View Single Post
Old 01-05-2015, 10:35 AM   #1
phossler
Wizard
phossler ought to be getting tired of karma fortunes by now.phossler ought to be getting tired of karma fortunes by now.phossler ought to be getting tired of karma fortunes by now.phossler ought to be getting tired of karma fortunes by now.phossler ought to be getting tired of karma fortunes by now.phossler ought to be getting tired of karma fortunes by now.phossler ought to be getting tired of karma fortunes by now.phossler ought to be getting tired of karma fortunes by now.phossler ought to be getting tired of karma fortunes by now.phossler ought to be getting tired of karma fortunes by now.phossler ought to be getting tired of karma fortunes by now.
 
Posts: 1,087
Karma: 447222
Join Date: Jan 2009
Location: Valley Forge, PA, USA
Device: Kindle Paperwhite
Best way for .TXT to be edited?

I had a terribly badly formatted book that I had to go back to the raw TXT and try to start over

That file was clean ASCII with CR-LF's separating paragraphs (#1 and #2)

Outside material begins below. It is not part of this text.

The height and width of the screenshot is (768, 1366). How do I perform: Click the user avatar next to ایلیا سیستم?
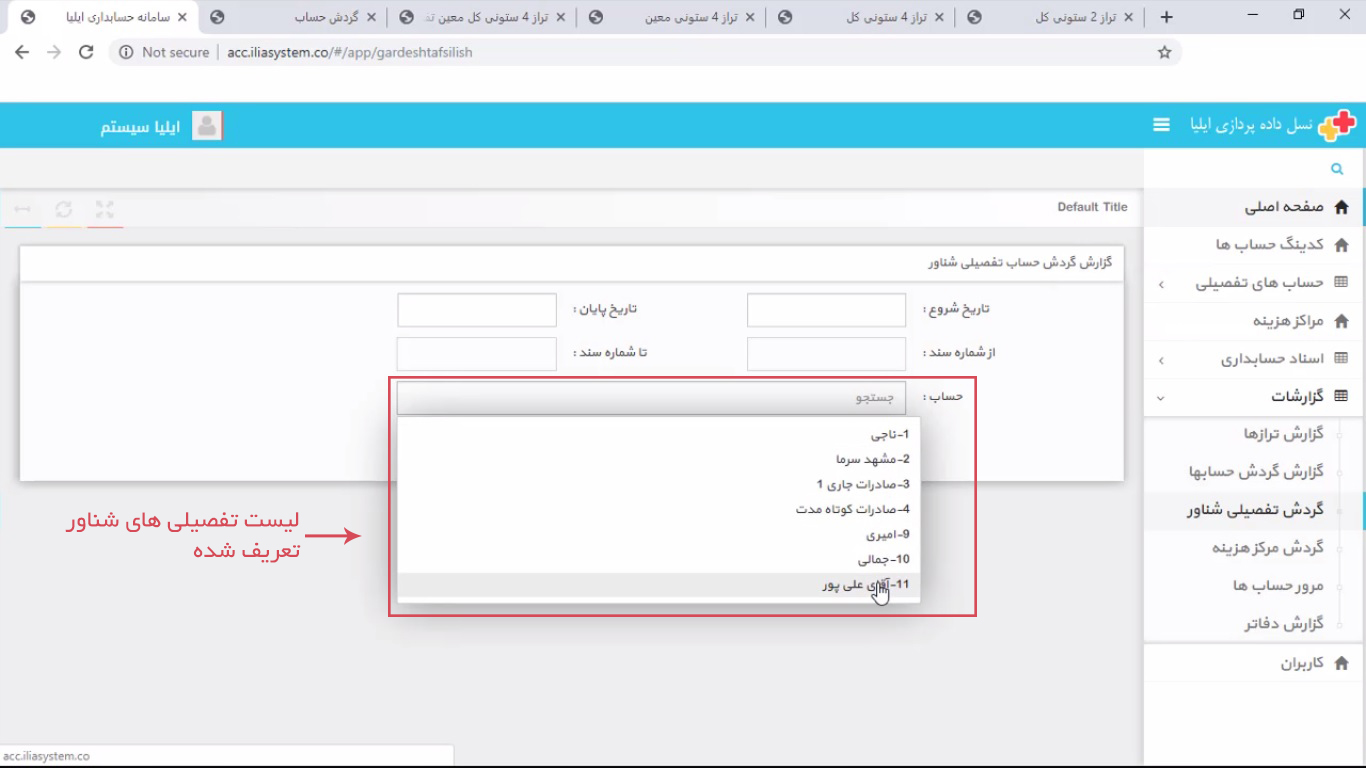(x=207, y=124)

I added it to Calibre and converted to epub using the default TXT input preferences. I didn't see any knobs to turn that would help.

There were some H2 and H3 assumptions made and the text was divided in unexpected places. For example (#3) the TOC text from the TXT file was pretty much converted to the first 42 files with 2 or 3 lines per file. The bulk of the text was in the last 4 files. Since the TOC was in the ASCII text file two time it was converted 2 times, driving up the number of 2 line files.

Q1 - why were there so many 2 or 3 line files created? What is the conversion logic that decided H2 and H3's and separate file?

Q2 - is there a better way to add and convert txt files?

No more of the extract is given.